There are still some problems to be considered when picking grapes by picking robots.
- (1)
We need to distinguish the maturity of grapes to avoid picking immature grapes.
- (2)
The detection of grape clusters is only a part of picking steps, and we also need to realize the detection of picking points. Some scholars [
62,
63,
64] have developed the detection algorithm of grape picking points, the position errors between most predicted picking points and real points are within 40 pixels. However, the detected grapes are not in dense and shaded conditions, and the detection accuracy is low, so there is much room for improvement. The occlusion problem is not only solved by visual models but also requires appropriate planting strategies, such as farmers paying attention to thinning leaves and fruits when planting.
- (3)
The picking robot can work 24 h a day, so it is necessary to obtain the grape dataset at night. In fact, when the fruit is picked at night, it will not be exposed to the sun to cause water loss, so the quality of the fruit will be better. In addition, a richer dataset can increase the robustness of GA-YOLO.

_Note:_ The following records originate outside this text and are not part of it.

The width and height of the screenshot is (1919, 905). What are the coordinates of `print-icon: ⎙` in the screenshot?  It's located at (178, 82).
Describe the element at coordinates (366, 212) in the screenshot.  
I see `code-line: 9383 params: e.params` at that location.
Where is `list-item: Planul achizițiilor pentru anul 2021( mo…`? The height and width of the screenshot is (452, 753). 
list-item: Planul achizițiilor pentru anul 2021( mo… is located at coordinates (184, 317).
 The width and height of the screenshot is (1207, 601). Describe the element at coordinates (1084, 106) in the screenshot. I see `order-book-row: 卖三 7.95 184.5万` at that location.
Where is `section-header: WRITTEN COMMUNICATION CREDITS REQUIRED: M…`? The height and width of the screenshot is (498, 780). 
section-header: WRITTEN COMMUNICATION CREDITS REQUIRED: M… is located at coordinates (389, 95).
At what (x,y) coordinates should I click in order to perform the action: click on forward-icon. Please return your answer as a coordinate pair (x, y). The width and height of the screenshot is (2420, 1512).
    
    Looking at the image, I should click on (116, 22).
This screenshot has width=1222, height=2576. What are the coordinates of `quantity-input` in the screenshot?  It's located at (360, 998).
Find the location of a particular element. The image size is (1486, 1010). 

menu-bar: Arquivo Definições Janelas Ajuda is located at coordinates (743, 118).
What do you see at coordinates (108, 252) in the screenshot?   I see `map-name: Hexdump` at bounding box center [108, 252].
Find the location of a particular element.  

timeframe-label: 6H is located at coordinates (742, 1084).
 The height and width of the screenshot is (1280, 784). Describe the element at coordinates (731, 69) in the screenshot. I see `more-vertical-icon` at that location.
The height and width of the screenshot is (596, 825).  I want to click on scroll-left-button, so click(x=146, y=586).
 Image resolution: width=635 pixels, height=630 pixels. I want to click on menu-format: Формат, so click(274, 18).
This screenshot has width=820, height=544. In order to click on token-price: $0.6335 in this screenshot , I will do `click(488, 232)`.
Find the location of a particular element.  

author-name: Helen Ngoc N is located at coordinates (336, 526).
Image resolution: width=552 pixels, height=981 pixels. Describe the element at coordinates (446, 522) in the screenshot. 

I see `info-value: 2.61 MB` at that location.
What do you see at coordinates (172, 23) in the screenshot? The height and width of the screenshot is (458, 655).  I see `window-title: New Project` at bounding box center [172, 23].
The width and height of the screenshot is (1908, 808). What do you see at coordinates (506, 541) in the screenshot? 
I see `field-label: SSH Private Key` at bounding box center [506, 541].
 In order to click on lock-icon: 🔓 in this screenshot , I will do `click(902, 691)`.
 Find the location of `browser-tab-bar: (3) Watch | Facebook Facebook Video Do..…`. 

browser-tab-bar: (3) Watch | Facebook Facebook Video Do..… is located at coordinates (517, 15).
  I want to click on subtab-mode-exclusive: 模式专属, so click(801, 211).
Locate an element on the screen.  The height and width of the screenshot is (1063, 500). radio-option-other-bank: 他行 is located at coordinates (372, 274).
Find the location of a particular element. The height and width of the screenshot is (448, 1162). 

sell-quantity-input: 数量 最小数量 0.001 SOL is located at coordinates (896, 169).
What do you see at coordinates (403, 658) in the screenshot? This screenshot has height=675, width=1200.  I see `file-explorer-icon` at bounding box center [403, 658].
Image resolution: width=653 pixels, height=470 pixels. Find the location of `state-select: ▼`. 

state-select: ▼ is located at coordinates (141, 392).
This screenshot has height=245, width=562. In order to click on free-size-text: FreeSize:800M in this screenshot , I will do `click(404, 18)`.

Overall, the development of deep learning-based methods for fruit detection in agricultural settings has shown great promise in recent years. Other deep learning models (such as Faster RCNN and SSD, etc.), have their own unique advantages in specific fruit detection. In the future, we can also combine the design ideas of these models to better solve the identification problem of tropical fruits.
7. Conclusions
The goal of this paper is to decrease the parameters and calculations and raise the detection accuracy of the model. In this research, a lightweight network model named GA-YOLO was proposed. This model uses a backbone network of SE-CSPGhost, which reduces the parameter amount of the original model by 82.79% and improves the detection speed of the model by 20.245 FPS. This lightweight approach is of great significance for model deployment to mobile terminals. At the same time, although the lightweight model reduces the detection accuracy of dense and occluded grapes by 0.94%. By adding the attention mechanism and ASFF mechanism, and improving the loss function, the accuracy rate is increased by 3.69%. In short, the parameter quantity of the GA-YOLO model is 11.003 M, the mAP is 96.87%, the detection speed is 20.245 FPS and the F1 value is 94.78%. Compared with YOLOv4 and the other 11 commonly used models, the GA-YOLO has the advantages of high detection accuracy and low model parameters. It has excellent comprehensive performance and can meet the precision and speed requirements of picking robots. Finally, we use PyQt5 to design a human–computer interaction interface to facilitate the use of the GA-YOLO model by non-professionals. In future research, we will consider the mobile deployment of the model, and deploy the GA-YOLO model on small computing devices (Raspberry Pie, developed by the Raspberry Pie Foundation in Cambridge, England; Jetson Nano, developed by the NVIDIA Corporation in Santa Clara, CA, USA; Intel NCS 2, developed by the Intel Corp in Santa Clara, CA, USA), using the deep learning inference framework NCNN and TensorRT. In addition, we will consider collecting grape datasets under night illumination and training a widely used GA-YOLO model.